=== Excerpted passage ===
Skip to content

jsfenfen/990-xml-admin

Folders and files

NameName
Last commit message
Last commit date

Latest commit

 
 
 
 
 
 
 
 
 
 
 
 
 
 
 

Repository files navigation

IRS 990 Admin

This is a helper application to make sense of the 990 xml filings described here--but it's not needed to simply read those filings--for reading filings see IRSx . This application generates the bindings that 990-xml-reader uses to standardize 990 returns by doing two things: counting xpath entries in actual 990 XML returns, and extracting documentation and other metadata from .XSD schema files.

This was written in python2 and hasn't been tested in python3.

Installation

Clone this repository. It's recommended that you generate a virtual env for this code to live in. Install the dependencies with $ pip install -r requirements.txt.

The settings.py file automatically includes a local_settings.py file, which contains sensitive information and is not included in this repository. Start by copying the local_settings-example.py file to local_settings.py and set the needed values there. You will likely need to set the database configuration variables and template locations. You will need to make django's initial migration and apply it, i.e., from the django application's main directory, run

# run existing migrations
$ python manage.py migrate 
# generate and run migrations for schemas and filings
$ python manage.py makemigrations schemas
$ python manage.py migrate schemas
$ python manage.py makemigrations filings
$ python manage.py migrate filings

Getting the xml files

The simplest way to download all the raw xml files (~55GB uncompressed) to local disk is to sync a local directory to the master S3 bucket using AWS' command line tools. Doing so requires configuring the CLI tool--see more here. Note that you may want to first sync your own S3 bucket to the master bucket and then download from there.

=== Written instruction 1 ===
Answer these questions about the IRS 990 Admin README:
(a) In which version of Python was the application written?
(b) Which file should be copied to create local_settings.py?
(c) About how large are the raw xml files when uncompressed?
=== Written instruction 2 ===
Print the passage of the IRS 990 Admin README between "IRS 990 Admin" and "install -r requirements.txt.", inclusive.
Answer using only the IRS 990 Admin README.

=== Raw data ===
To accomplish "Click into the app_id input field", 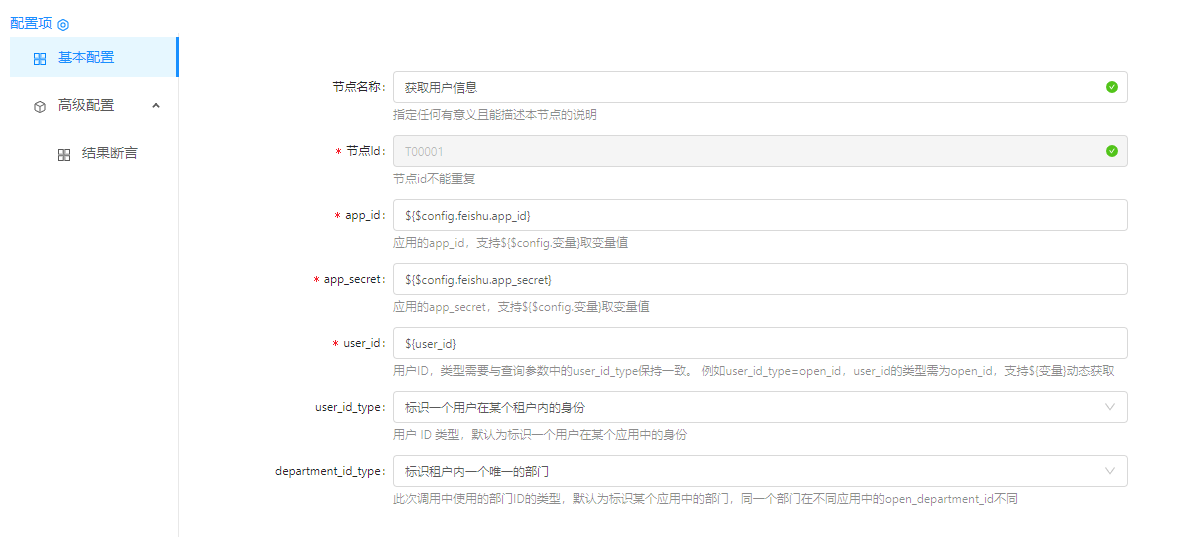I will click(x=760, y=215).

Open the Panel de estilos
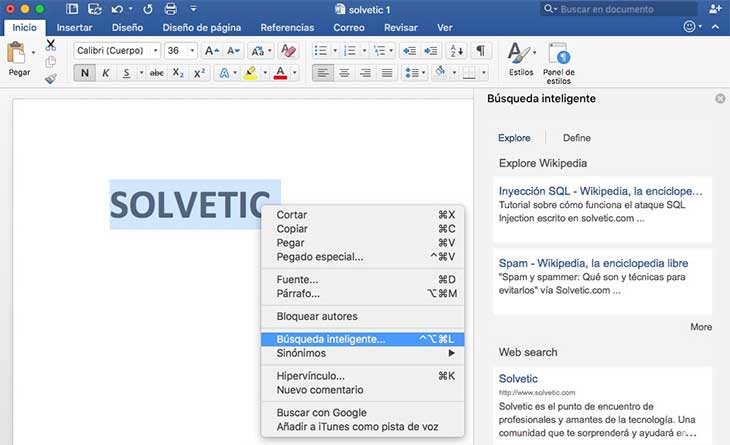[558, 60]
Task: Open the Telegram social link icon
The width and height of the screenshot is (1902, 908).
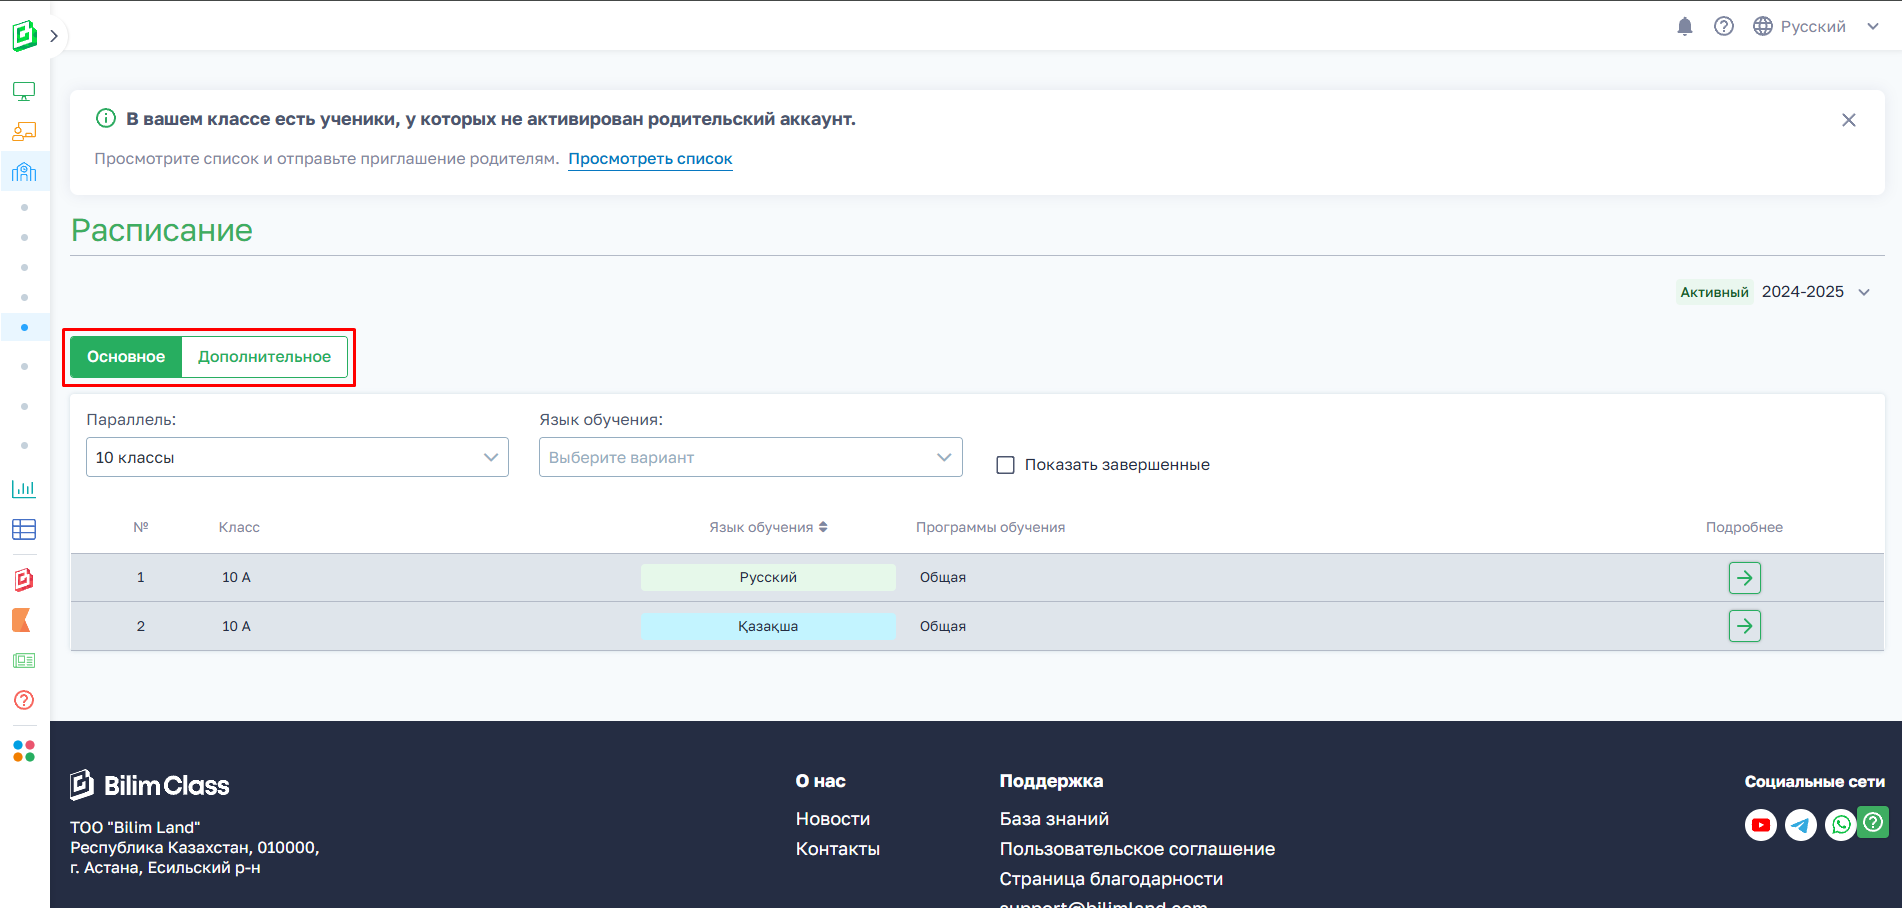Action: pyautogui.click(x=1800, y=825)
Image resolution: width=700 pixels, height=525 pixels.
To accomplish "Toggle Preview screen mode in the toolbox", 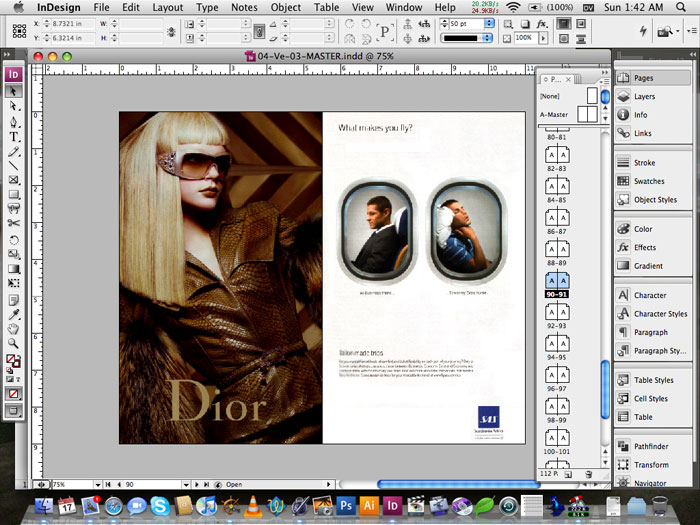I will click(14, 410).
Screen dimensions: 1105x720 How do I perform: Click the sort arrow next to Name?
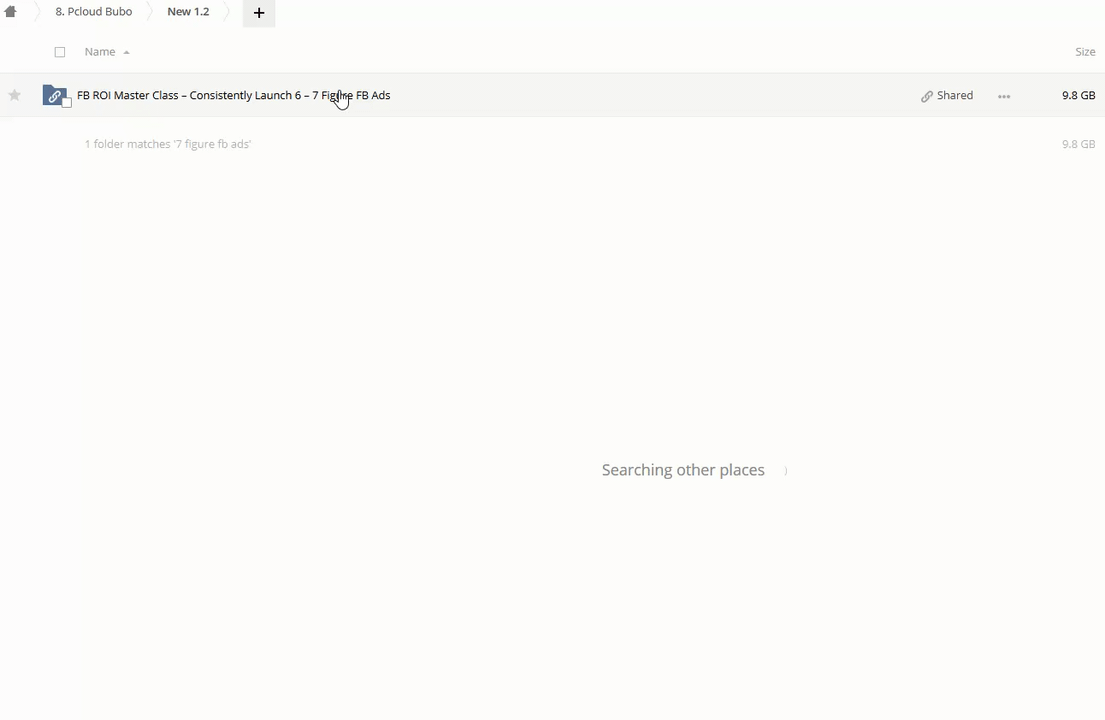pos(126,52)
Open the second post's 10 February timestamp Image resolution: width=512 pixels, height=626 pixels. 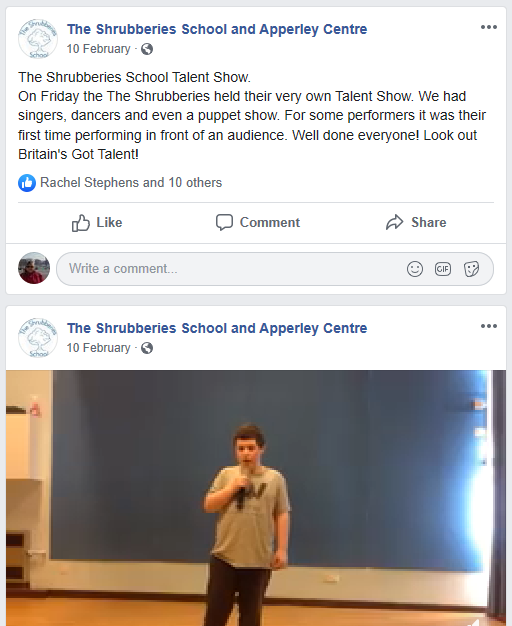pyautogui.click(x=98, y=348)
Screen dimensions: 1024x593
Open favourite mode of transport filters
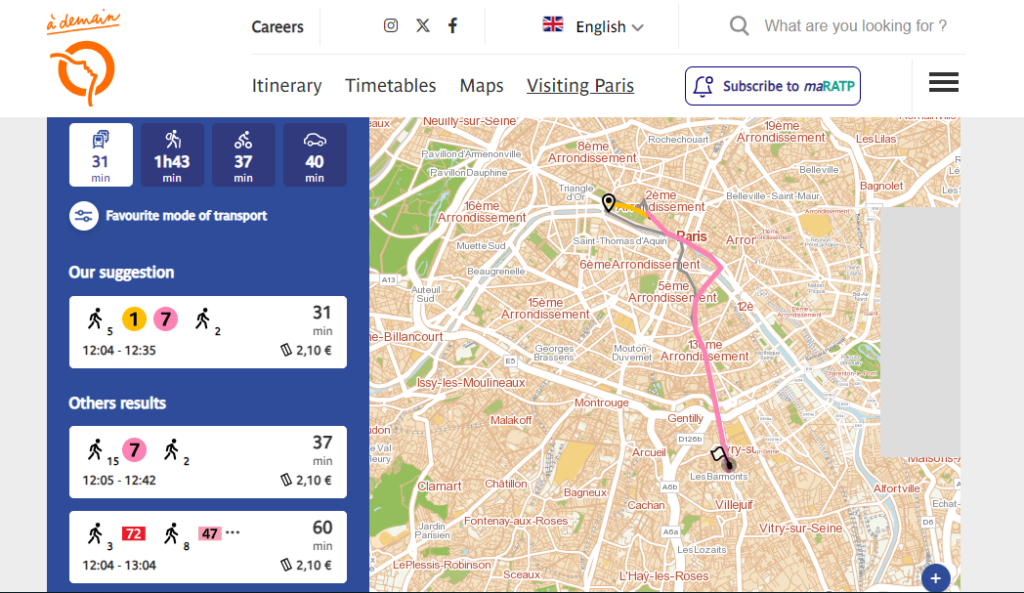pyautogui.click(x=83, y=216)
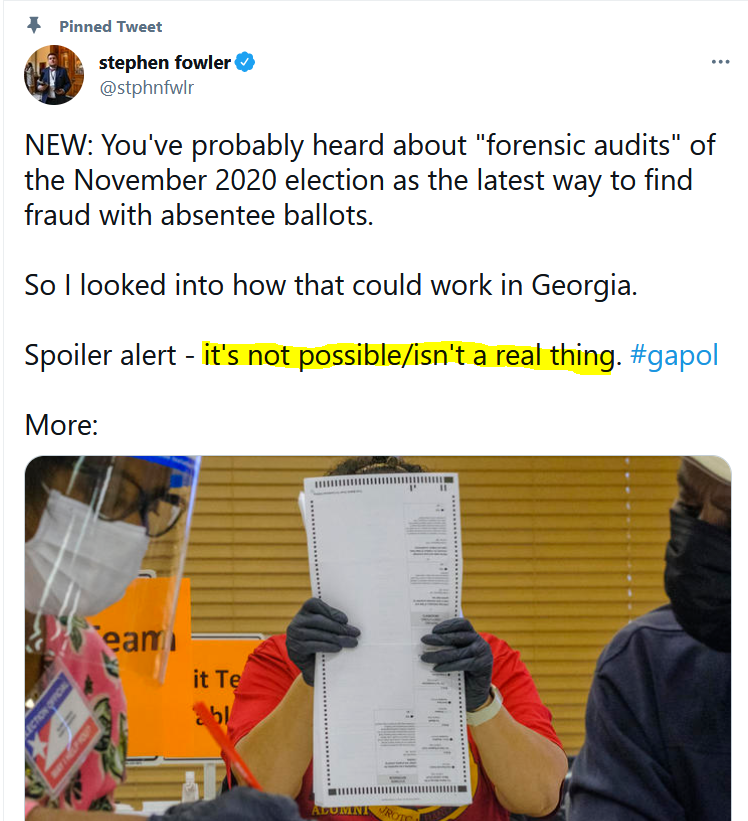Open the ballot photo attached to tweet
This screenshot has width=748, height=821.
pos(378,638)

=== Written solution 1 ===
(a) Python 2
(b) local_settings-example.py
(c) About 55GB

=== Written solution 2 ===
IRS 990 Admin

This is a helper application to make sense of the 990 xml filings described here--but it's not needed to simply read those filings--for reading filings see IRSx . This application generates the bindings that 990-xml-reader uses to standardize 990 returns by doing two things: counting xpath entries in actual 990 XML returns, and extracting documentation and other metadata from .XSD schema files.

This was written in python2 and hasn't been tested in python3.

Installation

Clone this repository. It's recommended that you generate a virtual env for this code to live in. Install the dependencies with $ pip install -r requirements.txt.